Nu ic te hate, haled min se leofa

tat du tas gesyhde secge mannum,

onwreoh wordum tat hit is wuldres beam,

se de almihtig god on trowode

for mancynnes manegum synnum

and Adomes ealdgewyrhtum.

Now I command you, beloved man, that you tell people about this sight, reveal in words that it is the tree of glory on which Almighty God suffered for the many sins of mankind and Adam's ancient deeds.

Introduction

Free-standing sculptures are, apart from buildings and the rather surprising case of the Bayeux Tapestry, the largest artefacts to have come down to us from the pre-Conquest period in England.
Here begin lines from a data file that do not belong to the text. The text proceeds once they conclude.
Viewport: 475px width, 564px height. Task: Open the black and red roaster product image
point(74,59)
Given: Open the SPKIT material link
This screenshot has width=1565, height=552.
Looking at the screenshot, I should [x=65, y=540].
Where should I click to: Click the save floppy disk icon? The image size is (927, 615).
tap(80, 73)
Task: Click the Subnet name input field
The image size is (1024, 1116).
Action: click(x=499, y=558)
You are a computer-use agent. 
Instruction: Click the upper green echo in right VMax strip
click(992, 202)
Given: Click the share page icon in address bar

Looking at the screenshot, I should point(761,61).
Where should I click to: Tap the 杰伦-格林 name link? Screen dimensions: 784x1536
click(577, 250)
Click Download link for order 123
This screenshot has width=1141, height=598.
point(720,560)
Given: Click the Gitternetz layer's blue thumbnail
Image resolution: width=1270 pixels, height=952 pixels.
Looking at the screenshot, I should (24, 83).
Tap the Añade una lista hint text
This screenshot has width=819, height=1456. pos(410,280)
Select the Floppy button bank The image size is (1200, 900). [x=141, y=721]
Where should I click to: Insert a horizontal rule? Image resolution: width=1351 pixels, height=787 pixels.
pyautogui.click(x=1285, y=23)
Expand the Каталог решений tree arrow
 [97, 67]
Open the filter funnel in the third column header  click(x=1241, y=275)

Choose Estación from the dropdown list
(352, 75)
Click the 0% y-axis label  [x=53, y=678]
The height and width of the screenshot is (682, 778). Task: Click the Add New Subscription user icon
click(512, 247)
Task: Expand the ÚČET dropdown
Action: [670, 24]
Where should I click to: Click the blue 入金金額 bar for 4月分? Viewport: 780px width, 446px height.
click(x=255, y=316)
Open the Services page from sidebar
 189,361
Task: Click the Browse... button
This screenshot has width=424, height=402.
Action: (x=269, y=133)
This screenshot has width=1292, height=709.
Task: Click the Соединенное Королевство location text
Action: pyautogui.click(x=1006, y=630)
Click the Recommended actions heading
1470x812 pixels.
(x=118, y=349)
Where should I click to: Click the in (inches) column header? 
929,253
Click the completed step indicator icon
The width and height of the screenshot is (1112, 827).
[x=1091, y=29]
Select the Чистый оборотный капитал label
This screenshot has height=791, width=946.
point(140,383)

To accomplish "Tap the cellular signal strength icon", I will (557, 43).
They range in size from (for example) the Ruthwell cross at more than 518 centimetres (17 ft) in height, to small grave markers complete at less than 30.5 centimetres (1 ft). They come also in a variety of forms, some recognisable as cross shafts and heads, occasionally as steles, as bases of other monuments or as grave markers of a considerable variety of forms, and with a range of decoration both figural and aniconic, with or without inscriptions, which can be dated by comparison with decoration in other media, or, in the case of inscriptions, with changing styles of lettering or linguistic forms. With the doubtful exception of some of the smallest grave slabs, which may have been buried below the surface in the grave, all these monuments were meant to be seen, whether placed inside churches, in the precincts around a church or an ecclesiastical community or in the wider landscape. What these sculptures meant to those who commissioned and made them, or to the contemporary viewer, has been a preoccupation of serious scholars of this material since the nineteenth century. Indeed, W.O. Stevens, in 1904, though now out-of-date in many ways, listed most of the categories of possible function still of interest today – titling them memorial, mortuary, boundary, sanctuary, standard and oratory crosses – and many of the relevant contemporary sources. Nevertheless, this interest has increased and become more speculative since the 1990s: Rosemary Cramp has summed up both past concerns and more recent trends in a historiographical analysis which also provides a useful, though still only partial, bibliography to the topic.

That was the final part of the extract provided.